> Selected text:
════════

Clinton surgery successful

NEW YORK - Bill Clinton underwent a successful quadruple heart bypass operation Monday to relieve severely clogged arteries that had put the former president at high risk of suffering a heart attack.

"He is recovering normally at this point," said Dr. Craig R. Smith, the surgeon who led the operation. "Right now everything looks straightforward."

Smith said Clinton could leave the hospital in four or five days. Doctors said they expect him to make a full recovery, although the heart disease they repaired was "extensive."

The four-hour surgery came three days after Clinton checked himself into the hospital complaining of chest pain and shortness of breath. Tests soon revealed that blockage in several of Clinton's arteries was "well over 90 percent," Smith said.

"There was a substantial likelihood that he would have had a substantial heart attack" in the near future, said Dr. Allan Schwartz, chief of cardiology at New York Presbyterian Hospital/Columbia.

Schwartz said Clinton was awake but sedated about four hours after the operation ended. He still was using a breathing tube and had not spoken yet, he said.

In a statement, Sen. Hillary Rodham Clinton and the couple's daughter, Chelsea, thanked the hospital staff for helping the family through an "emotional roller-coaster."

"The president's optimism and faith will carry him through the difficult weeks and months ahead," the statement said.

In bypass surgery, doctors remove one or more blood vessels from elsewhere in the body and attach them to arteries serving the heart, detouring blood around blockages.

The vessel typically comes from elsewhere in the chest, although doctors sometimes take one from an arm, a leg or the stomach.

"There was nothing in this case that was outside the realm of routine," Smith said.

Schwartz said it would be possible for Clinton in the future to lead an "extraordinarily active lifestyle" - including hitting the campaign trail.

Doctors decided not to operate immediately on Friday because Clinton was on the blood-thinning medication Plavix, and waiting a few days decreased the chance of excessive bleeding, they said.

════════

> Source data:
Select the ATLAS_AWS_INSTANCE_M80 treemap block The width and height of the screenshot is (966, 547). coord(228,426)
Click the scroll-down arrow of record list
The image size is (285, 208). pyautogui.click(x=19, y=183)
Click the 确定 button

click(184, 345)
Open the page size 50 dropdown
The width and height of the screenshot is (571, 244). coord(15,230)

════════

> Task instructions: Quote the Clinton surgery article from "Schwartz said Clinton" up to and including "yet, he said.", word for word.

> Response to the exercise:
Schwartz said Clinton was awake but sedated about four hours after the operation ended. He still was using a breathing tube and had not spoken yet, he said.